Reports revealed that, these traders are now compelled to pay an additional 60 leones for a 20-litre “batta” of fuel at filling stations, a significant markup that is squeezing their already narrow profit margins.

This extra cost is being unofficially imposed by station attendants, adding an unfair burden on these small-scale vendors who play a crucial role in the local fuel distribution network.

Residents have voiced their concerns over this blatant exploitation, pointing fingers at both the Petrol Regulatory Authority (PRA) and the district authorities for their apparent indifference. The regulatory bodies’ lack of stringent oversight has allowed such malpractices to flourish unchecked, leaving jebu sellers and end consumers to bear the brunt of the inflated prices. The additional costs are inevitably passed down the supply chain, resulting in higher prices for fuel across the board, which impacts every aspect of daily life.

The masses, including students and traders, are particularly hard hit by these rising costs. Many students rely on affordable transportation to commute to and from educational institutions, and the increase in fuel prices directly translates to higher transportation costs, potentially hindering their access to education. Similarly, traders who depend on fuel for transporting goods are facing escalated operational costs, which could lead to higher prices for essential commodities, further exacerbating the economic strain on households.

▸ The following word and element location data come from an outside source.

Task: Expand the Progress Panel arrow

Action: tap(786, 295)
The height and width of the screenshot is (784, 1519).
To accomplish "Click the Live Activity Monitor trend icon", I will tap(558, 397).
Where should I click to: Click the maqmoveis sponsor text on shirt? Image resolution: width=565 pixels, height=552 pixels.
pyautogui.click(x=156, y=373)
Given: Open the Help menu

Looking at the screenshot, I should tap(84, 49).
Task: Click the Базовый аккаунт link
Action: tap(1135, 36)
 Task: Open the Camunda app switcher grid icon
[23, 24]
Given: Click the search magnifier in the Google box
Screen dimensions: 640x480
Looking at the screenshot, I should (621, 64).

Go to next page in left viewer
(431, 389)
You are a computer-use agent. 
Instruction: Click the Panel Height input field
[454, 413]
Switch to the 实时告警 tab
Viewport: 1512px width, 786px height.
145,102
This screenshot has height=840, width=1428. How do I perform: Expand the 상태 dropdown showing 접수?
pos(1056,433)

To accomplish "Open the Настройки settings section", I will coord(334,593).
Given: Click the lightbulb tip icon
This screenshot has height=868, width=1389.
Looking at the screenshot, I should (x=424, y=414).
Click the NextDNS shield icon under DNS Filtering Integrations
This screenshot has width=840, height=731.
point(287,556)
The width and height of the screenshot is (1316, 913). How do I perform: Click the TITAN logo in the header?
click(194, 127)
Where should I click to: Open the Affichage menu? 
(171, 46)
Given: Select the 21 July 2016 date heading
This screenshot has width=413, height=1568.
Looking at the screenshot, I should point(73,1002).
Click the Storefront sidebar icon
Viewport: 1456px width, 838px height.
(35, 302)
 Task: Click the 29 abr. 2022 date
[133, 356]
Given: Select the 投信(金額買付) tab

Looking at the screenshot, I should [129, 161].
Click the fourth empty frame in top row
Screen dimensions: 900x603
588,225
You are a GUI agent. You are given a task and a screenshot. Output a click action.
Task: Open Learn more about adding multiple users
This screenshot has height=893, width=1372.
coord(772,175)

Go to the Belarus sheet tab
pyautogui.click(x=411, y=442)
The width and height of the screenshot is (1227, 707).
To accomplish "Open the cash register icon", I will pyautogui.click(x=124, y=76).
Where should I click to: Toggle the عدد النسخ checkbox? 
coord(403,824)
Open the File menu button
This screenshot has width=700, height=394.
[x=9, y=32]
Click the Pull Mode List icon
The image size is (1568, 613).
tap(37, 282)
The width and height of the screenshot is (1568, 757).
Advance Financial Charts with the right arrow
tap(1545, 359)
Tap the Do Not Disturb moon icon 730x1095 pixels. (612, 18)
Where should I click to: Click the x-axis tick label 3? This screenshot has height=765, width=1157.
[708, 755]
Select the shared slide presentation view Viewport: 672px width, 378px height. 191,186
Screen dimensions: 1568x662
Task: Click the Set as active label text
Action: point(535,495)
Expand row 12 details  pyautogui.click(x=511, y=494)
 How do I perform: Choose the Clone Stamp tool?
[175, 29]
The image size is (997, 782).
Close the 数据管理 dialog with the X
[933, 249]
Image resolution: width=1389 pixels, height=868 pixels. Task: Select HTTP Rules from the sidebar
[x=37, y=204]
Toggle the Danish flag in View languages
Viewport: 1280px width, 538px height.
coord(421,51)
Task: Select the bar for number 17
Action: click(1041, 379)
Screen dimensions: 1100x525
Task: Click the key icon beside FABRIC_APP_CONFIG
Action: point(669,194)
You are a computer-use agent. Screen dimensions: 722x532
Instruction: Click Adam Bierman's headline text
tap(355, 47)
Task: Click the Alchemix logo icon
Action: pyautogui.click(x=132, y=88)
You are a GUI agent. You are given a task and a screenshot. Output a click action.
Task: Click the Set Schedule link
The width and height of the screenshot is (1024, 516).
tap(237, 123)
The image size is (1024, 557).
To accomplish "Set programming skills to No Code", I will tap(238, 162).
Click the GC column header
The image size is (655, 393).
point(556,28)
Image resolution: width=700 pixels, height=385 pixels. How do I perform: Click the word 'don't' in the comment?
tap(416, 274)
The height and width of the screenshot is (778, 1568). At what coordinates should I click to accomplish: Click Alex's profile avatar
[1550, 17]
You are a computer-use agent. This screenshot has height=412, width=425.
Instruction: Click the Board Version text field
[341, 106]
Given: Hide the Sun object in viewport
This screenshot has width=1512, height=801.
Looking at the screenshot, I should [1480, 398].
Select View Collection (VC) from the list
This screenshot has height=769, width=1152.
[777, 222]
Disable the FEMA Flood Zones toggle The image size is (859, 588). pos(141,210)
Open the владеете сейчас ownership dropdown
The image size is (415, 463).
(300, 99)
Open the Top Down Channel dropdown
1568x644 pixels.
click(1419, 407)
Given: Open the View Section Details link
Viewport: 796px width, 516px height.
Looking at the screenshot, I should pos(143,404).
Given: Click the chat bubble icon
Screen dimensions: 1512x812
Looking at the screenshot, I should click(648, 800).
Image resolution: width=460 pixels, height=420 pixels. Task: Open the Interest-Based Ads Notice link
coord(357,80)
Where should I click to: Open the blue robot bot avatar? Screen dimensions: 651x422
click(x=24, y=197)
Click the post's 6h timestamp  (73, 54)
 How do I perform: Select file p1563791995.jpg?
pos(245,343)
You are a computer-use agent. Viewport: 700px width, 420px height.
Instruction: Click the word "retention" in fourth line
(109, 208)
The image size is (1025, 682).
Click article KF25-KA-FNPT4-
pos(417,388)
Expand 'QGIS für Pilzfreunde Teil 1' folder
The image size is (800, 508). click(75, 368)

Despite the growing outcry from the public, the response from the PRA and district authorities has been lacklustre. There have been no significant measures or interventions to curb the unofficial surcharges imposed by filling station attendants. This perceived negligence has fueled public frustration and a sense of abandonment among the residents, who feel their concerns are being disregarded in favour of other interests.

In conclusion, the unchecked increase in fuel prices and the additional unofficial charges imposed on Jebu sellers have created a dire situation for many residents. The lack of decisive action from regulatory and district authorities only deepens the crisis, leaving the masses, particularly vulnerable groups like students and small traders, to grapple with the escalating cost of living. Immediate and effective interventions are necessary to address these issues, ensuring fair practices in fuel distribution and alleviating the financial pressures on the community.